__Stated exercise__: Copy out everything from the line containing "1568x696 pixels." down to the line containing "This screenshot has width=483, height=407.", substituting "side panel" for "sidebar" and leaving everything else unchanged.

(Stored data)
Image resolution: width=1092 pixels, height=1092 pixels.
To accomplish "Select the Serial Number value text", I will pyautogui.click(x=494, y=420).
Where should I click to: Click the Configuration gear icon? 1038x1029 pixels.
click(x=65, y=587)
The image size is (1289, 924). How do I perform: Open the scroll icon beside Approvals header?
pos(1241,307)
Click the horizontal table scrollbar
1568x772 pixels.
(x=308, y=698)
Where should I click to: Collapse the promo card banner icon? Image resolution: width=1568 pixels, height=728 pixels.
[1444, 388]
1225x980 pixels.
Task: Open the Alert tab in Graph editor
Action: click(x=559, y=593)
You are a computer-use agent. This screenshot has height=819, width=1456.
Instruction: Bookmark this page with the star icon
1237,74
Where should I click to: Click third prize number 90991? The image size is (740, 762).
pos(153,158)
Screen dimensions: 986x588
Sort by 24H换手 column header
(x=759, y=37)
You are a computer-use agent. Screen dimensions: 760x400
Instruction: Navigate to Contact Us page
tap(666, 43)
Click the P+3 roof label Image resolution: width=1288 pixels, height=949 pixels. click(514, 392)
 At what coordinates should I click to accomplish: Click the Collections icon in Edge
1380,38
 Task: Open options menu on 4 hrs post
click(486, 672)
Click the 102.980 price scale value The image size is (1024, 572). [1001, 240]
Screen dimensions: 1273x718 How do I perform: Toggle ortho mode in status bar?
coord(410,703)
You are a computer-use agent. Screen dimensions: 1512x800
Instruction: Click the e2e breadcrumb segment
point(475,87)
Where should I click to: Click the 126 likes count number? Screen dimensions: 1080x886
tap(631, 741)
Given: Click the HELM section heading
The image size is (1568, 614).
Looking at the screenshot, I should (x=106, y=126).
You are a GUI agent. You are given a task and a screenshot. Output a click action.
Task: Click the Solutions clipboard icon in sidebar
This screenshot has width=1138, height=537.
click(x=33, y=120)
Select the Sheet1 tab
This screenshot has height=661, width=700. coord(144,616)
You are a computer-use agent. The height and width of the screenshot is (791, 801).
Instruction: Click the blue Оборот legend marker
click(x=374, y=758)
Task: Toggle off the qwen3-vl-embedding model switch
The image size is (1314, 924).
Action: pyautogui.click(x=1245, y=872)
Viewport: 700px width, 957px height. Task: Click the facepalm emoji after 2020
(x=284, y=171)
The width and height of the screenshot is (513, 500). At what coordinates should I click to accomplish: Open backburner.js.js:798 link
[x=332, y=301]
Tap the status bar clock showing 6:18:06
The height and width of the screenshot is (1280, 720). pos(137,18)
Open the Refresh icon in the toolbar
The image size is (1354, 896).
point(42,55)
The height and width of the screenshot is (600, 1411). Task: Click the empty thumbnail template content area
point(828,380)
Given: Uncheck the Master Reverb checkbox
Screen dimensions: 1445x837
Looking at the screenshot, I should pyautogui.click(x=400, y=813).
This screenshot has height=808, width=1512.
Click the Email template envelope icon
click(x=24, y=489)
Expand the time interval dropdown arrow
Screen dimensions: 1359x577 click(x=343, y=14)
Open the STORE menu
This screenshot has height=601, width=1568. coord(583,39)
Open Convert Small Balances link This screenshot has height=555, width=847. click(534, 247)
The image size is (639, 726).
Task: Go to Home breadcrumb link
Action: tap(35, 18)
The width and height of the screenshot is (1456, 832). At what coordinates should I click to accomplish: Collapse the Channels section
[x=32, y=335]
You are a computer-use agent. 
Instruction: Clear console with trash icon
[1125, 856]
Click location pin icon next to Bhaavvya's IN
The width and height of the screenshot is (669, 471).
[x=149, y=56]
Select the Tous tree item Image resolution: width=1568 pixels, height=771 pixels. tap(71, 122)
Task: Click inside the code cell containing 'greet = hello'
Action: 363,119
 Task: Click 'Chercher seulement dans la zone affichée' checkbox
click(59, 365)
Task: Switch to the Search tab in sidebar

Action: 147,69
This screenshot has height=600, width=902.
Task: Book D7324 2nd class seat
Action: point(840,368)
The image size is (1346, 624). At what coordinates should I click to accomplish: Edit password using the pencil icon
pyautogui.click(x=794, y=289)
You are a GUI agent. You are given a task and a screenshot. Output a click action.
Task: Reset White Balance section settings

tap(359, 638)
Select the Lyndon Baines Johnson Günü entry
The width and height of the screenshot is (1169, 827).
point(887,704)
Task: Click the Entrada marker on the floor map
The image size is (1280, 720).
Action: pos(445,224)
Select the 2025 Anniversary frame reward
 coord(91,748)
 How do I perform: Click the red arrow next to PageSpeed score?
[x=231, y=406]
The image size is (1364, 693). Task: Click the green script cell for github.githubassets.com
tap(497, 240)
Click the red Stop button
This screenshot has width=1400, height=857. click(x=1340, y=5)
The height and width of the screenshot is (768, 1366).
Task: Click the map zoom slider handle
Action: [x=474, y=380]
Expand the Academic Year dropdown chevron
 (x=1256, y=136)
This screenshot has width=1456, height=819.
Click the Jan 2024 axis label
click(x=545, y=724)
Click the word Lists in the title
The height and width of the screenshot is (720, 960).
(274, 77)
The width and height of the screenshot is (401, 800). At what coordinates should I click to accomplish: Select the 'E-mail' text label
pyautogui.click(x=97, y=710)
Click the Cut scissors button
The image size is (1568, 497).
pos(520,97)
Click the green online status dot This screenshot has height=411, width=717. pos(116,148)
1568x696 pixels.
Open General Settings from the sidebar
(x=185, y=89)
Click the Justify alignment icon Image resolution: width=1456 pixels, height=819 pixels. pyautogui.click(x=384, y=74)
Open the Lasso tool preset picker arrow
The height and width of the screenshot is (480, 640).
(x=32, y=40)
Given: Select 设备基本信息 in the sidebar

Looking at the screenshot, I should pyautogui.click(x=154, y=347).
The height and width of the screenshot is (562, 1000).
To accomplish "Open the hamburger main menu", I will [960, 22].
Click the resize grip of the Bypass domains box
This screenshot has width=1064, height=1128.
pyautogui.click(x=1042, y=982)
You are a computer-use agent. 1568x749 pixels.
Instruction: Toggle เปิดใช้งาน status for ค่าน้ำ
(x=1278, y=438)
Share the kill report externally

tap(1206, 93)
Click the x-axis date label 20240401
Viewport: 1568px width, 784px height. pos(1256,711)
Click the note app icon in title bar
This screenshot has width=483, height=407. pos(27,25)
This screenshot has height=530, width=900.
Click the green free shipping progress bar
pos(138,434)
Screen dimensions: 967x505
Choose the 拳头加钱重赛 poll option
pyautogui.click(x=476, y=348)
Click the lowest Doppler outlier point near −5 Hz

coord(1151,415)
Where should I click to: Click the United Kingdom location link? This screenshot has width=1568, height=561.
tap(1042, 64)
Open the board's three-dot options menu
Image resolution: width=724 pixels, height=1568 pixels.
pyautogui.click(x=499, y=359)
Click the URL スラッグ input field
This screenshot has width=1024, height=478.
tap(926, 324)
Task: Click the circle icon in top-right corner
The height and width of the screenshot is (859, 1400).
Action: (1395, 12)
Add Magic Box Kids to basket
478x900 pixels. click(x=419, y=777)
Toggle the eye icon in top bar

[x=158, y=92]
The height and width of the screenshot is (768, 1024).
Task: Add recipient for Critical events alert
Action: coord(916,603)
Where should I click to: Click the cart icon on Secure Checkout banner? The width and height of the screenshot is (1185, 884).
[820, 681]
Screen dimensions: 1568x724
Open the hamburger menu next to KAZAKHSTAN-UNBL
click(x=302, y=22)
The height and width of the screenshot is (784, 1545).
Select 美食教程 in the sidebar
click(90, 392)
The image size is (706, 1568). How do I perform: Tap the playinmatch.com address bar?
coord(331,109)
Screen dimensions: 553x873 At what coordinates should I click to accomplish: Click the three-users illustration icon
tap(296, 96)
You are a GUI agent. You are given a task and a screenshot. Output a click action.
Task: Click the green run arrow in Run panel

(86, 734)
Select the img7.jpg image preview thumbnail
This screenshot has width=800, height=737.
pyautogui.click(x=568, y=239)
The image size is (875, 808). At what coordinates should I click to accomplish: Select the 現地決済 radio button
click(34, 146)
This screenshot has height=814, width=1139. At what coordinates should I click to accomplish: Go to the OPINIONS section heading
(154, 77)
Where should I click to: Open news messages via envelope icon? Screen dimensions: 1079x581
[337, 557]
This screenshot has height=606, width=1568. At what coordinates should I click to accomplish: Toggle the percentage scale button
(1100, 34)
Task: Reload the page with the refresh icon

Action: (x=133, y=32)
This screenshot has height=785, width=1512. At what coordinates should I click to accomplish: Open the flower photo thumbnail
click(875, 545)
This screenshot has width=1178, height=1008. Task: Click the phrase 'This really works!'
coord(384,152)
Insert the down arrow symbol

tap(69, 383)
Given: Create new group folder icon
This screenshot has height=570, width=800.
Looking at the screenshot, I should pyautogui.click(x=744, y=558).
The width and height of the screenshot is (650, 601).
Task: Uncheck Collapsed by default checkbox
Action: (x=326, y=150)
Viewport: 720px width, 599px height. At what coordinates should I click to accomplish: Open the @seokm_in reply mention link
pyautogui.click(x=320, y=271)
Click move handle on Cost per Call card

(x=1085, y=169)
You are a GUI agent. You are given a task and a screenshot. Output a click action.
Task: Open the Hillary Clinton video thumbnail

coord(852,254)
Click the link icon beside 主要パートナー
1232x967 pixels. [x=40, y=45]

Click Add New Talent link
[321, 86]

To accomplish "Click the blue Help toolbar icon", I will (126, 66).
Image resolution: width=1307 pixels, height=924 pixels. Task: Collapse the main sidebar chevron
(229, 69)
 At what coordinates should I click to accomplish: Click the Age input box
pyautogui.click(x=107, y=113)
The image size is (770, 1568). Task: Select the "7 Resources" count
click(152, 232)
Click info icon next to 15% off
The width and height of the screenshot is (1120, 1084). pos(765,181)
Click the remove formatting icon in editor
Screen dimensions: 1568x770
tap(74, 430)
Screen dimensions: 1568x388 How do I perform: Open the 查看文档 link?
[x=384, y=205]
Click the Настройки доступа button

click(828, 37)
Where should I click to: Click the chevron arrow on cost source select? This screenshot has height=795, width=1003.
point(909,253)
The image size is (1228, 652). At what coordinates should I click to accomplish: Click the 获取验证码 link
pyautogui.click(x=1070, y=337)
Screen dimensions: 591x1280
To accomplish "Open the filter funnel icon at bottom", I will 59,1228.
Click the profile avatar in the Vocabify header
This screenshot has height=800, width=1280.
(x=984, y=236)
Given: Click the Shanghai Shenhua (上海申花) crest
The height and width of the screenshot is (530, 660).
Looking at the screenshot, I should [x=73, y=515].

__Exercise result__:
1568x696 pixels.
Open General Settings from the side panel
(x=185, y=89)
Click the Justify alignment icon Image resolution: width=1456 pixels, height=819 pixels. pyautogui.click(x=384, y=74)
Open the Lasso tool preset picker arrow
The height and width of the screenshot is (480, 640).
(x=32, y=40)
Given: Select 设备基本信息 in the side panel

Looking at the screenshot, I should pyautogui.click(x=154, y=347).
The height and width of the screenshot is (562, 1000).
To accomplish "Open the hamburger main menu", I will [960, 22].
Click the resize grip of the Bypass domains box
This screenshot has width=1064, height=1128.
pyautogui.click(x=1042, y=982)
You are a computer-use agent. 1568x749 pixels.
Instruction: Toggle เปิดใช้งาน status for ค่าน้ำ
(x=1278, y=438)
Share the kill report externally

tap(1206, 93)
Click the x-axis date label 20240401
Viewport: 1568px width, 784px height. pos(1256,711)
Click the note app icon in title bar
This screenshot has width=483, height=407. pos(27,25)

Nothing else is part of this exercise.